8/10
Bunuel makes a thriller
7 November 2024
Warning: Spoilers
An uncharacteristic film by Bunuel. There is a critique of bourgeois and Catholic morals, but the story plays out mainly like a thriller.

The idea is original and curious. A young man, overly spoiled by women, who hides in the closet with his mother's clothes, creates the illusion of having the power of life and death over the women around him, through a music box that his mother offers him, with a ballerina, in a misogyny that accompanies him into adulthood.

Whether this power is real or imaginary is a cruel game, not only for the protagonist, who thinks he is guilty of crimes, which he did not commit, but desired and even planned, and for the spectator, who is deliberately cast into the doubt of how much of what he sees is real, or simply the protagonist's imagination.

In fact, all crimes are strange and surreal. The nanny is shot dead by a revolutionary, while she was at the window of the house, peacefully watching an attack by revolutionaries, she and the child remaining strangely serene, undaunted, in the middle of the shooting. But the narrator is clear in mentioning that the civil war spared his small town and family, right at the beginning of the film. An inconsistency? I don't believe it.

The daring young woman who uses him to make her rich lover jealous commits suicide by cutting her own neck with a razor, following an argument with that same lover, who she so despised and lived with out of pure interest. Nothing could be more unlikely, mainly because cutting women's throats was the protagonist's favorite fantasy.

The bride, who he plans to kill on her wedding day, having discovered the day before, through an anonymous note, that she had a previous relationship with an architect, dies shot, not by him, but by the architect, who was deceived, exchanged, by the bride, by an older and richer man. Who would have sent the note? The architect himself, with the unfulfilled hope of breaking up the marriage out of jealousy of the groom? Did the failure of the plan, since the wedding was celebrated anyway, motivate the fatal revenge? Or did the groom give up on the wedding, after beeing revealed it's real motivations?

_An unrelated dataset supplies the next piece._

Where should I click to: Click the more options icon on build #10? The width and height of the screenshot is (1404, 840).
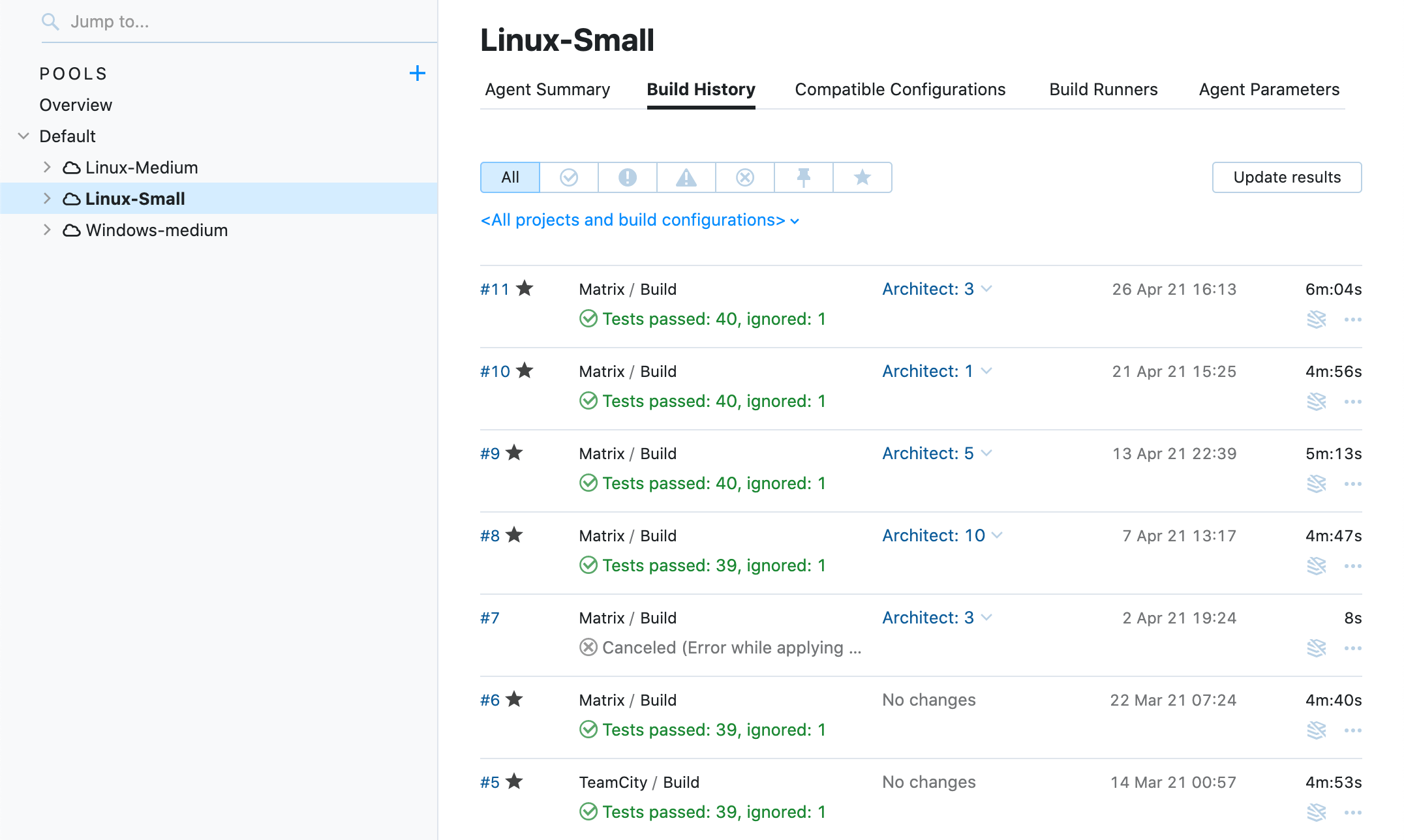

The young tour guide, who he tries to strangle, during that strange encounter with a woman and her replica, in the form of a mannequin, another surreal game so much to the director's taste, does not die. On the contrary, it is the mannequin who suffers the suitor's misogynistic revenge, disappearing melted in the oven, to finally give way to a normal romantic relationship, after being cleared by the police, after having thrown the music box, the symbol of his misogyny, into the lake, and lying down the cane he used, a symbol of rejuvenation or even a psychological rebirth of the character.

A surreal thriller, made up of the protagonist's misogynistic illusions, finally cured by the sincere and disinterested love of a free and unprejudiced woman.